In 2017, Colonial Pipeline flows were affected by Hurricane Harvey when several refineries were closed on the Gulf Coast, suspending pipeline flows for nearly two weeks. That resulted in spot gasoline prices at New York Harbor to increase by over 25 percent and took nearly a month to subside.
Other Possible Alternatives
Kinder Morgan’s Plantation Pipeline, which operates between Louisiana and Northern Virginia, can supply regional refineries, but its capacity is limited and it does not reach major metropolitan areas north of Washington, D.C. The East Coast can import petroleum products from Europe, Canada and South America, but that can take time. For example, tankers sailing from the port of Rotterdam, the Netherlands, at speeds of up to 14 knots can take as long as two weeks to make the trip to New York Harbor.
The Biden administration could suspend the Jones Act, which requires that goods shipped between American ports be transported on American-built and -operated vessels. That would allow foreign-flagged tankers to move additional barrels of fuel from Gulf ports to Atlantic Coast harbors. The Jones Act is typically suspended during emergencies like hurricanes.

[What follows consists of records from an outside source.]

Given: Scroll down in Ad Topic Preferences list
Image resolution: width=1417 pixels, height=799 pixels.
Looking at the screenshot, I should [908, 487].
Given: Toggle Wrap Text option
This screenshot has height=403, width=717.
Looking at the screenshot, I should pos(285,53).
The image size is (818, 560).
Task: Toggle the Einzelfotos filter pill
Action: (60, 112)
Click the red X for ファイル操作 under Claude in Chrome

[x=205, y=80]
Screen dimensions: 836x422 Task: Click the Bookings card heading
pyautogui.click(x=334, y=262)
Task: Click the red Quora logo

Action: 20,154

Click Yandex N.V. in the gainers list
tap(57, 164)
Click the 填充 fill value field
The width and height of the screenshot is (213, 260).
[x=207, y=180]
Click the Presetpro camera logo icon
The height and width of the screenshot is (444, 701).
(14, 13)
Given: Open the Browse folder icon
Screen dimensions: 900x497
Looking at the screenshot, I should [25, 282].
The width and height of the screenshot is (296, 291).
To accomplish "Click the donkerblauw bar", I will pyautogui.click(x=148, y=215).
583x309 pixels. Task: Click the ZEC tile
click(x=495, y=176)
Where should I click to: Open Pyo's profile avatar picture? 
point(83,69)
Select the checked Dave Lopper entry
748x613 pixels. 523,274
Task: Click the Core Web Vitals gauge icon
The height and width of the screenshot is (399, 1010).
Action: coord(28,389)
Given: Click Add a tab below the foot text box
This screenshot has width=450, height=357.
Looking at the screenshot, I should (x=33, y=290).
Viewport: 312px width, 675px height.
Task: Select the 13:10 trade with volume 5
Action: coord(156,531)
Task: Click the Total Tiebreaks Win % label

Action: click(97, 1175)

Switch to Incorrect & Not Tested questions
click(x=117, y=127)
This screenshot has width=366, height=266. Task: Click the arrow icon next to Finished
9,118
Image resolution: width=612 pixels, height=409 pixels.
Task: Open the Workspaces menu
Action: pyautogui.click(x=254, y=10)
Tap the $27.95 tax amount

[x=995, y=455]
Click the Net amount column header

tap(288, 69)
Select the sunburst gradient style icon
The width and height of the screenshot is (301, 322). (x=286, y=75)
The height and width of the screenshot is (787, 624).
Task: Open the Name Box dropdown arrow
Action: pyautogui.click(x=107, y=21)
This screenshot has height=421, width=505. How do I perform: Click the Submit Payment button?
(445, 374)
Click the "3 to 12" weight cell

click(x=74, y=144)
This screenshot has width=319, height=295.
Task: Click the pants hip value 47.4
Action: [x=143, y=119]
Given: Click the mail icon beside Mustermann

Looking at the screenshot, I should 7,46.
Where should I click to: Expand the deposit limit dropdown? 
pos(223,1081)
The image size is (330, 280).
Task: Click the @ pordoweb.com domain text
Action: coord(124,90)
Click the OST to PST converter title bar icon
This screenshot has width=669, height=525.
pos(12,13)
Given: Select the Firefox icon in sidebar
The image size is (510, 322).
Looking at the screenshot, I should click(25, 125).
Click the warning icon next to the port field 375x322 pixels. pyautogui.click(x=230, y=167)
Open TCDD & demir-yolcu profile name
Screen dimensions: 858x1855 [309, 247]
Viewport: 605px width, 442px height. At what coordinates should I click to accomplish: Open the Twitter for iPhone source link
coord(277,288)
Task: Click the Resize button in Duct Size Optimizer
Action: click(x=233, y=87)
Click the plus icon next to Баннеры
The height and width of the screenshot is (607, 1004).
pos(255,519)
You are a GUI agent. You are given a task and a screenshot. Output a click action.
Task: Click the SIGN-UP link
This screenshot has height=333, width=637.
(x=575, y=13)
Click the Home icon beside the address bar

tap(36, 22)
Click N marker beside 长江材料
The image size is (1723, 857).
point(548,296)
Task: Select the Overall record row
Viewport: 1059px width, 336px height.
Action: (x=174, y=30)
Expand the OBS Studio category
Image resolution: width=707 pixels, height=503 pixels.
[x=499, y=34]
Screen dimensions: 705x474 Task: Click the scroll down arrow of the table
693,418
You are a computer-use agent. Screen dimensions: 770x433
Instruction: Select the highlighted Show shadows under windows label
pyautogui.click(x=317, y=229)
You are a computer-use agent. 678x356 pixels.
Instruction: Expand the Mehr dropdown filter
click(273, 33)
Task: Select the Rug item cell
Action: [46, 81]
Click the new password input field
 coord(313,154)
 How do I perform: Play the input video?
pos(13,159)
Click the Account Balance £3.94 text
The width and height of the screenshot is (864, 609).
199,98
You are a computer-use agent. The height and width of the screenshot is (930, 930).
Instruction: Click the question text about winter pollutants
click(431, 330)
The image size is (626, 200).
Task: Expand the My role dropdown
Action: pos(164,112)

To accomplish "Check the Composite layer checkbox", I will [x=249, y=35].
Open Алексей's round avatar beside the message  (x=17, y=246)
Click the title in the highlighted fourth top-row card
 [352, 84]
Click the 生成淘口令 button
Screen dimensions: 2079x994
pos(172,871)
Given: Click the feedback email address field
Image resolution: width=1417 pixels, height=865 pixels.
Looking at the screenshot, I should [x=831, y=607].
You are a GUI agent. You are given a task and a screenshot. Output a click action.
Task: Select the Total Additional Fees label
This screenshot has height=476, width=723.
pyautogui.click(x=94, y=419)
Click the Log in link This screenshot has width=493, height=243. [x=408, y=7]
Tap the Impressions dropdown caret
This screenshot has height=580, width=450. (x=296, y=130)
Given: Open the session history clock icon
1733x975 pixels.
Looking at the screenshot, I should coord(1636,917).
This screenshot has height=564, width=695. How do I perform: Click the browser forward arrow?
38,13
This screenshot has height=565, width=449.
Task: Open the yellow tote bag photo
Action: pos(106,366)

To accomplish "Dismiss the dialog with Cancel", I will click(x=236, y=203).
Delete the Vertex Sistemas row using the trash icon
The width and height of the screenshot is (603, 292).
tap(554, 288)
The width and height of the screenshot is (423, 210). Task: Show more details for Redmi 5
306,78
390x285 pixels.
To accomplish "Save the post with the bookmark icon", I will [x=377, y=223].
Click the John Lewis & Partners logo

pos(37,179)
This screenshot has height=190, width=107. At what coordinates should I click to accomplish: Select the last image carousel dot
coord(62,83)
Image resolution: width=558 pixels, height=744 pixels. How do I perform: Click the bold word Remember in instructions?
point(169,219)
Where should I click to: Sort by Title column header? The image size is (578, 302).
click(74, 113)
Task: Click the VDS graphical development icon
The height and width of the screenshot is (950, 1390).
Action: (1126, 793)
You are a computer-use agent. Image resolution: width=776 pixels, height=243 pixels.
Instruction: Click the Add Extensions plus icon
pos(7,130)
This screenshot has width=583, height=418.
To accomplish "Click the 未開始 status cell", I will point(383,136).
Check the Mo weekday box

A major U.S. petroleum pipeline was cyberattacked on Friday, May 7. The operator hopes to have it back on line by Friday, May 14. The Colonial Pipeline is the largest pipeline serving the East Coast and supplies the region with gasoline, jet fuel, diesel and heating oil. Prices for these fuels could increase on the East Coast if the pipeline is unable to come back on-line quickly. Jet fuel supplies are expected to be affected the most since airports do not keep very many days of supply. While some alternatives exist, they are either not quick solutions as with importing petroleum products or they are limited in scope as are truck deliveries or increasing flow on other pipelines that do not reach the entire affected area. Despite the protestations of some who oppose pipelines, they efficiently and safely make life possible for hundreds of millions of Americans and are a vital component in our economic and national security.